- **Task instructions**
1. In the theatre review, what age range are the children Philippe Quesne worked with?
2. Write what comes next in the theatre review, picking up after its final sentence.

The Unicorn is a theatre usually aimed at an audience of children and young people, but this production, presented by LIFT and the Unicorn puts children on the stage with a show that presents their view of the world to grown-ups.
CAMPO is an arts centre in Ghent in Belgium. It commissioned Paris-based director Philippe Quesne to work with a group of 8- to 11-year-old children to create this work in which he turns their ideas and observations into a piece of theatre. In effect, they are playing at being grown ups, yet at the same time, perhaps unknowingly, caustically commenting on the grown-up world too.
It is impossible to identify how much the director has channelled the imagination of his 13 performers, how much of the ideas are his input. He clearly has given shape and setting to what appears to be their imaginative play but this nevertheless comes over as a child’s view of the adult world and of their own future. It is a view that is both illuminating and disturbing.

- **Input data**

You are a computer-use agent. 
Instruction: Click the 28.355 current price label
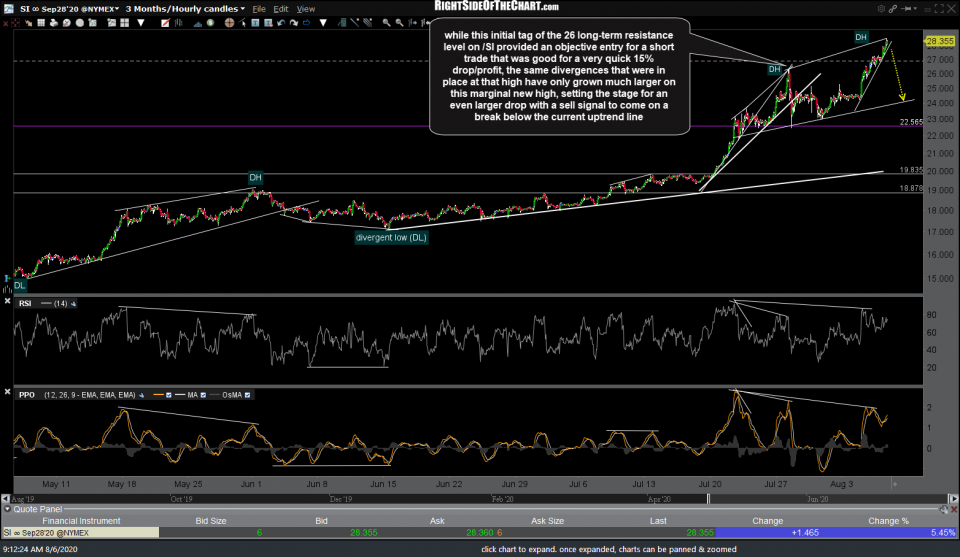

- **Answers below**
1. They are 8 to 11 years old.

2.
Foam blocks are piled up on one side of the stage while, in the centre, children crowd around an overhead projector selecting images thrown onto a screen, half-raised behind them, with images of people and creatures that are child-like drawings but with a detail and sophistication that suggests they are the work of a designer. Already, Quesne poses a question and makes a statement. Just how much are children’s concepts created by adult example? And what follows demonstrates how that example can be interpreted.
The youngsters disappear as the house lights fade, returning with a great puff of smoke and a tune with the insistency of Duka’s Sorcerer’s Apprentice. They run around in a circle as the rear screen rises to reveal a backcloth with a photographically real image of a desolate-looking housing block and wasteland that seems to reach out onto the stage.
They rush off and reappear climbing over the foam blocks carrying musical instruments. Eventually, a small band forms on the other side of the stage and plays under the direction of a little girl, conducting precariously balanced on a feedback speaker.
Now, the children plan their day. A graphic appears above the skyline: “The Superhero Training School” and the programme they map out comes up as text projection: Symphony Orchestra and Shooting Commercial; Lunch, then Nap, and so on into an afternoon of Superhero training, simulated alien attack, defeating monsters, plane lifting, reconstruction after catastrophe and so forth. All those things are played out in what follows.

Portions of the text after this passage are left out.